Real-time AP Performance

We've briefly introduced the OLAP functionalities and typical scenarios of OceanBase. In practical use, users also care about the real-time AP performance.

TPC-H 1T performance increased by 25%

oceanbase database

OceanBase v4.2 already had certain data analysis capabilities. At a 1TB data scale, compared to v4.2, OceanBase 4.3 saw a performance increase of 25% in the TPC-H benchmark test. It is worth mentioning that the TPC-H benchmark model does not involve scenarios with large, wide tables, which does not take full advantage of the columnar storage engine. Thus, in these scenarios, the performance improvement in 4.3 did not see a multiple-fold change.

TPC-DS 1T Performance Increased by 112%

oceanbase database

The figure below shows the 100 queries of TPC-DS, with each data point representing the performance improvement of 4.3 compared to v4.2. On the horizontal axis, 0 indicates that the performance of 4.3 is the same as that of v4.2, the dashed line represents the performance improvement of 4.3 reaching or exceeding 1 time, and the top line indicates that in the current query performance test, the performance improvement of 4.3 reaches/exceeds 10 times.

Taking query Q37 as an example, the performance improvement of 4.3 reached more than tenfold, thanks to improvements in columnar storage, as well as optimizer and execution abilities.

Roadmap and Future Prospects

📢1Q24: We have released columnstore tables, columnstore indexes, materialized views, and the brand-new vectorized engine, which have equipped OceanBase with the fundamental capabilities for AP real-time analysis. AP is not a simple project; to truly excel in AP real-time analysis workloads, there is still much to be done. Therefore, we will continue to optimize OceanBase's AP real-time analysis capabilities to meet users' growing demands.

📢2Q24: We will continue to refine materialized views to support real-time reading, automatic rewriting, etc. Recognizing that users' AP scenarios are not limited to basic data types but also need to handle complex scenarios like full-text indexes, we are introducing full-text indexes and multi-value indexes for JSON to meet users' expectations for broader data processing needs.

📢3Q24: In the upcoming versions, we plan to introduce three important capabilities:

●   Parquet, ORC: With the continuous evolution of data processing requirements, data is not limited to a single database but stored in data lakes, S3, OSS, and other environments. To fully leverage analytical capabilities, OceanBase needs the ability to interact with external environments. Parquet and ORC are two typical external storage formats, and OceanBase will support the analysis of Parquet and ORC in the form of external tables.
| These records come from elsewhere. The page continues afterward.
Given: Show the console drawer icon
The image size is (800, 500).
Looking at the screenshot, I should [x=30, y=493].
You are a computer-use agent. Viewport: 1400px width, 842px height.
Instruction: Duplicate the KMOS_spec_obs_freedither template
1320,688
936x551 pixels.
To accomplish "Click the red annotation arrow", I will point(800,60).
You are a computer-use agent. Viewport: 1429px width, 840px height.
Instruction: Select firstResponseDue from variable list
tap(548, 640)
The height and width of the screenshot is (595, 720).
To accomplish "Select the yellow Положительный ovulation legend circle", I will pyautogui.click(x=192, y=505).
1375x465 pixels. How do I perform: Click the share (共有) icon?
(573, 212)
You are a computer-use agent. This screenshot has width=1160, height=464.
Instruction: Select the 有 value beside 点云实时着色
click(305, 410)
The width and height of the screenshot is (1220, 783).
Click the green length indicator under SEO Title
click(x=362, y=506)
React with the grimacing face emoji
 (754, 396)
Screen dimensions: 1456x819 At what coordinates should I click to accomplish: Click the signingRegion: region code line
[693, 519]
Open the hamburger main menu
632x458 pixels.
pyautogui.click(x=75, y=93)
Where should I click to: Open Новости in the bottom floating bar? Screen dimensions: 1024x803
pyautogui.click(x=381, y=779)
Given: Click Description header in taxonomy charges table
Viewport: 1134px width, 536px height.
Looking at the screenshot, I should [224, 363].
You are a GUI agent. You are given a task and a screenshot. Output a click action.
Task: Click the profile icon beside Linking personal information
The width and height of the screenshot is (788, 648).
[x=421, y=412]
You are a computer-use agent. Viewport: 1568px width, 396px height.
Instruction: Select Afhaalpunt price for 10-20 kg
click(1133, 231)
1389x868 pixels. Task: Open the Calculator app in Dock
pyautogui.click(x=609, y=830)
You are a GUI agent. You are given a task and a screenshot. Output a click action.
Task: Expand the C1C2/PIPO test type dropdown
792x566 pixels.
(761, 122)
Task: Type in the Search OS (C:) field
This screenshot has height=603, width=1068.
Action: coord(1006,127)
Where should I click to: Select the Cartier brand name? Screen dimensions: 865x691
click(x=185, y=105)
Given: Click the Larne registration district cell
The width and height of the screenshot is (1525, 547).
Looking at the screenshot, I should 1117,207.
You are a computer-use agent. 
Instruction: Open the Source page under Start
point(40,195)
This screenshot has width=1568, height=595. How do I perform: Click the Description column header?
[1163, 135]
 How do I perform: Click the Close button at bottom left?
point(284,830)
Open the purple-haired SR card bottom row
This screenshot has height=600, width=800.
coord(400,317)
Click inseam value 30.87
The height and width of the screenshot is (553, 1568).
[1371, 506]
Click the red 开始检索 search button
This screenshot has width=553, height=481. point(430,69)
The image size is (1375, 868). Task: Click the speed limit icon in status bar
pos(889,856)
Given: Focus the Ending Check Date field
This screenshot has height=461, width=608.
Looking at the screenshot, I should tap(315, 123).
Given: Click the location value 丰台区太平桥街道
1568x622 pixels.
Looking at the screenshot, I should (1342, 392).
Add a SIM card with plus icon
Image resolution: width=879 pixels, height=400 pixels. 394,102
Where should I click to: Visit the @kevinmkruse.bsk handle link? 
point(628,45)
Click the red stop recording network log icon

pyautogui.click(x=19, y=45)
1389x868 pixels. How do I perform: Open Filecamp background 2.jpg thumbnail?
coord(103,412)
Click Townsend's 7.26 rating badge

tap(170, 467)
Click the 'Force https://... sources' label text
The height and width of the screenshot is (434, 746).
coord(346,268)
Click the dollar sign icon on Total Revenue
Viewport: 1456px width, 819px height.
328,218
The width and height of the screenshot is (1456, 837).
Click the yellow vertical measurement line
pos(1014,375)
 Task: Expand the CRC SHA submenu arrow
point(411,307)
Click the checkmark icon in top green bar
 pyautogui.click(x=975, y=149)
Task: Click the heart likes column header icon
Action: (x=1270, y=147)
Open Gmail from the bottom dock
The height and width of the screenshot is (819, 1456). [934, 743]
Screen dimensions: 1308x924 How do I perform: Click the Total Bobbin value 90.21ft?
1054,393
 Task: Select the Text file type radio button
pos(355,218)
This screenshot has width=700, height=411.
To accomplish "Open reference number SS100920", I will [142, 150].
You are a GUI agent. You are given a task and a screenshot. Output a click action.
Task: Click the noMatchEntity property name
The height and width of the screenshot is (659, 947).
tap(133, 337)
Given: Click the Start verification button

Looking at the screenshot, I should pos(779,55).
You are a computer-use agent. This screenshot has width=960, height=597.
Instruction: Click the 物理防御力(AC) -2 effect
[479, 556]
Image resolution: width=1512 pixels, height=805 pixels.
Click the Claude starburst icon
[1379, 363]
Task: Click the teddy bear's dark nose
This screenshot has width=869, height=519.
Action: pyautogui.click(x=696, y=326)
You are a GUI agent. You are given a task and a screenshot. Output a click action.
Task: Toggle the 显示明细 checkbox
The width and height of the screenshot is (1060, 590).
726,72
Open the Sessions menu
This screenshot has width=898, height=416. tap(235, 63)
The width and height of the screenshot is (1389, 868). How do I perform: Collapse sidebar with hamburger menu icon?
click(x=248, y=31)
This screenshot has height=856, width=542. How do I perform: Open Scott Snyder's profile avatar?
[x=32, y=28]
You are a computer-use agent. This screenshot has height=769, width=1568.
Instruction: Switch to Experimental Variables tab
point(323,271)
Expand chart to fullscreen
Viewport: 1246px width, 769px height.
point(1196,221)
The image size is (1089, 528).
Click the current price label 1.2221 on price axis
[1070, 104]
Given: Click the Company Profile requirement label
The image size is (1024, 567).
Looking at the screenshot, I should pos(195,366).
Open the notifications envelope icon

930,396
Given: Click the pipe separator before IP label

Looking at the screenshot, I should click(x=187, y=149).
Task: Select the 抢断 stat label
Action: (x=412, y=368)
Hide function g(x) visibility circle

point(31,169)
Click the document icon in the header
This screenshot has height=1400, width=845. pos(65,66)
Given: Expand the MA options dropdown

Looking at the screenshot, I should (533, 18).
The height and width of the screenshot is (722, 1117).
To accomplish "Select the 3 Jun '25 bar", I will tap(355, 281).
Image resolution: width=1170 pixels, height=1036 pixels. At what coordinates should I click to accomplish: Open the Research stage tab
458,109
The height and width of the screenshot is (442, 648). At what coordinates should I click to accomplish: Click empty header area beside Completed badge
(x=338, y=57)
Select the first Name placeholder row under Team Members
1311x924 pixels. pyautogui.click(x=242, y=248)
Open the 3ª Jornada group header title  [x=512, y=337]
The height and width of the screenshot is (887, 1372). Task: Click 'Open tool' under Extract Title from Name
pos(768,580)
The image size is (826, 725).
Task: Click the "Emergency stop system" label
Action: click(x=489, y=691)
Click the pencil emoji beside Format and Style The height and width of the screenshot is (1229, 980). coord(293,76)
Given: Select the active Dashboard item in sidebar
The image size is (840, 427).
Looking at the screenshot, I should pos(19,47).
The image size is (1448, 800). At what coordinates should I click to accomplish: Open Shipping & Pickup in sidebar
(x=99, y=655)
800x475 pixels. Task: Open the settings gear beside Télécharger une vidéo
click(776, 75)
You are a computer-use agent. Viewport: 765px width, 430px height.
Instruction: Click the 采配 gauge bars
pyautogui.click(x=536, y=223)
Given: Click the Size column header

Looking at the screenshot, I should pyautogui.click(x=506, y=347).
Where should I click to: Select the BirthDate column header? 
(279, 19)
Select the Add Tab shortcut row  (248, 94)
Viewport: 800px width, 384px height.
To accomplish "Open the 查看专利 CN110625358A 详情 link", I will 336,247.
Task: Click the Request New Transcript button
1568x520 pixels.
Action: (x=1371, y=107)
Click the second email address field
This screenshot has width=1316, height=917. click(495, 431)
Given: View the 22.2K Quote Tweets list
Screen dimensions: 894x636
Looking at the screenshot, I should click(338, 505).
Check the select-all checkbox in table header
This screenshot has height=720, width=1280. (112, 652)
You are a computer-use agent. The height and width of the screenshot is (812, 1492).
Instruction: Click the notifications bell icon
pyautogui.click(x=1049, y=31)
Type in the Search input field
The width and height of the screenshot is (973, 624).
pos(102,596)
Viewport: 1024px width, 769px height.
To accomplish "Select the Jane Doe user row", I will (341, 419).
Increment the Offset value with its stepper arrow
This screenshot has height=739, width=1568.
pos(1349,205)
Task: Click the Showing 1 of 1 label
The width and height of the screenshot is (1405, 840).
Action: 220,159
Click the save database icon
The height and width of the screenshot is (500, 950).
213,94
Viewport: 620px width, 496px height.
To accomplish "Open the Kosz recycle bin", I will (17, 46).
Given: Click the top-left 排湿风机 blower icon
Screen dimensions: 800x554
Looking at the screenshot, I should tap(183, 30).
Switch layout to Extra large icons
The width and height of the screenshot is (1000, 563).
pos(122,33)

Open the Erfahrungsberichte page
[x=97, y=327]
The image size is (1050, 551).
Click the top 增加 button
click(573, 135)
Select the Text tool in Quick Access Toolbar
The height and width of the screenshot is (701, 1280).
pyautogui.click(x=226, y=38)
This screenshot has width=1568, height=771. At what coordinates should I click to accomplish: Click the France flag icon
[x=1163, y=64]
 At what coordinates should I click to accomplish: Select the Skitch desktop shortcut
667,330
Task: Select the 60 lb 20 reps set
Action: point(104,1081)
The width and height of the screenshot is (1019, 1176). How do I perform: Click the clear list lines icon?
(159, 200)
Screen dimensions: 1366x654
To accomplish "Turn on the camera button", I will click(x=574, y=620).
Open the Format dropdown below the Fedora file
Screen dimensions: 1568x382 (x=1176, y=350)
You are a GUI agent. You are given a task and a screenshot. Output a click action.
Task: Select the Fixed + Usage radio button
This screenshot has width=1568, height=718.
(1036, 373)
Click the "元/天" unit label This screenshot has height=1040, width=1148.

●   Bitmap: Bitmap is widely used in crowd selection, real-time advertising, and marketing scenarios, and can achieve millisecond-level responses to related queries. With the introduction of Bitmap, we will further help users improve query performance and efficiency.

●   Vector: Supporting vector databases, OceanBase will support the vector storage format, vector distance calculation functions, and provide plug-in vector indexes for the vector index layer. This will enable OceanBase to offer a broad range of index services, providing users with more flexible options.

📢4Q24: We will continue to focus on the storage cost, supporting compute-storage separation based on S3 to further reduce the storage costs of TP and AP, thereby helping users reduce operating costs and improve efficiency.